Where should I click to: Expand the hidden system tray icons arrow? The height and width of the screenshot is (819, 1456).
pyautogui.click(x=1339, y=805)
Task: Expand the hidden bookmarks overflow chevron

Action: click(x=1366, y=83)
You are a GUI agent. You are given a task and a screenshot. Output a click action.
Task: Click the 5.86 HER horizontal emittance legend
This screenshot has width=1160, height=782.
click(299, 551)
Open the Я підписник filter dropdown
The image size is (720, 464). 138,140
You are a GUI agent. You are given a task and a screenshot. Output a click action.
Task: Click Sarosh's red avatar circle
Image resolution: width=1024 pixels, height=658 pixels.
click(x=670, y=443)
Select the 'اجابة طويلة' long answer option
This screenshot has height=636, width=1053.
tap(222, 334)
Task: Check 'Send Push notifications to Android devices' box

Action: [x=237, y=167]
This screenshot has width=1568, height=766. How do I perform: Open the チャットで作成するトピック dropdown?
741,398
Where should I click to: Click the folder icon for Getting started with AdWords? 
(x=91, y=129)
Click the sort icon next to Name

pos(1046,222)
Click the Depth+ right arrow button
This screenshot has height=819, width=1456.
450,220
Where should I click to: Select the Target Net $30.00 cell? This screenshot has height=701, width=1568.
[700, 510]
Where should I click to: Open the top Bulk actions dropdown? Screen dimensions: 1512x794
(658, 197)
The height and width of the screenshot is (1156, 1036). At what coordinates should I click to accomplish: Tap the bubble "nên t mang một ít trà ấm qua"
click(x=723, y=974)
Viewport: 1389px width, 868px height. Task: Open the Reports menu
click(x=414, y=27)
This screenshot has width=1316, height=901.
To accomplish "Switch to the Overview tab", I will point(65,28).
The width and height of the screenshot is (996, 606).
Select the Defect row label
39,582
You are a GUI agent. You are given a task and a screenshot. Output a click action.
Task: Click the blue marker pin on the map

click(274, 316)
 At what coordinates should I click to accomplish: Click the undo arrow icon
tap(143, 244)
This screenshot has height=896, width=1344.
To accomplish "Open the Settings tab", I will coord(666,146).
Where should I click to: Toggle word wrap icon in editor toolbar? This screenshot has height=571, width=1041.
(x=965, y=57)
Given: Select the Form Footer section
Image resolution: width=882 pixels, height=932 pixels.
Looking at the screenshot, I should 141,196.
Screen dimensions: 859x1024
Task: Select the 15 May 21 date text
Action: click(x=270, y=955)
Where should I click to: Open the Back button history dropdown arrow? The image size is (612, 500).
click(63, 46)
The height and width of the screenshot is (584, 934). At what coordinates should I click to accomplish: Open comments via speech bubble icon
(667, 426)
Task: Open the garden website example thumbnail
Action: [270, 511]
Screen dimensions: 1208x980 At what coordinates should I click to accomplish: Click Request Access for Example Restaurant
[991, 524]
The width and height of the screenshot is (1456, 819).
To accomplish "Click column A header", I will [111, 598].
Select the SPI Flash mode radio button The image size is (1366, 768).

○ ○ ○ ○ ○ ○ ○

Copy the entries word for word, beginning with the line that contains "At what coordinates should I click to accomplish: Click the" and continuing through the line that contains "Action: click(x=270, y=955)", including both of those lines.

▶ [The completed task]
 At what coordinates should I click to accomplish: Click the undo arrow icon
tap(143, 244)
This screenshot has height=896, width=1344.
To accomplish "Open the Settings tab", I will coord(666,146).
Where should I click to: Toggle word wrap icon in editor toolbar? This screenshot has height=571, width=1041.
(x=965, y=57)
Given: Select the Form Footer section
Image resolution: width=882 pixels, height=932 pixels.
Looking at the screenshot, I should 141,196.
Screen dimensions: 859x1024
Task: Select the 15 May 21 date text
Action: click(x=270, y=955)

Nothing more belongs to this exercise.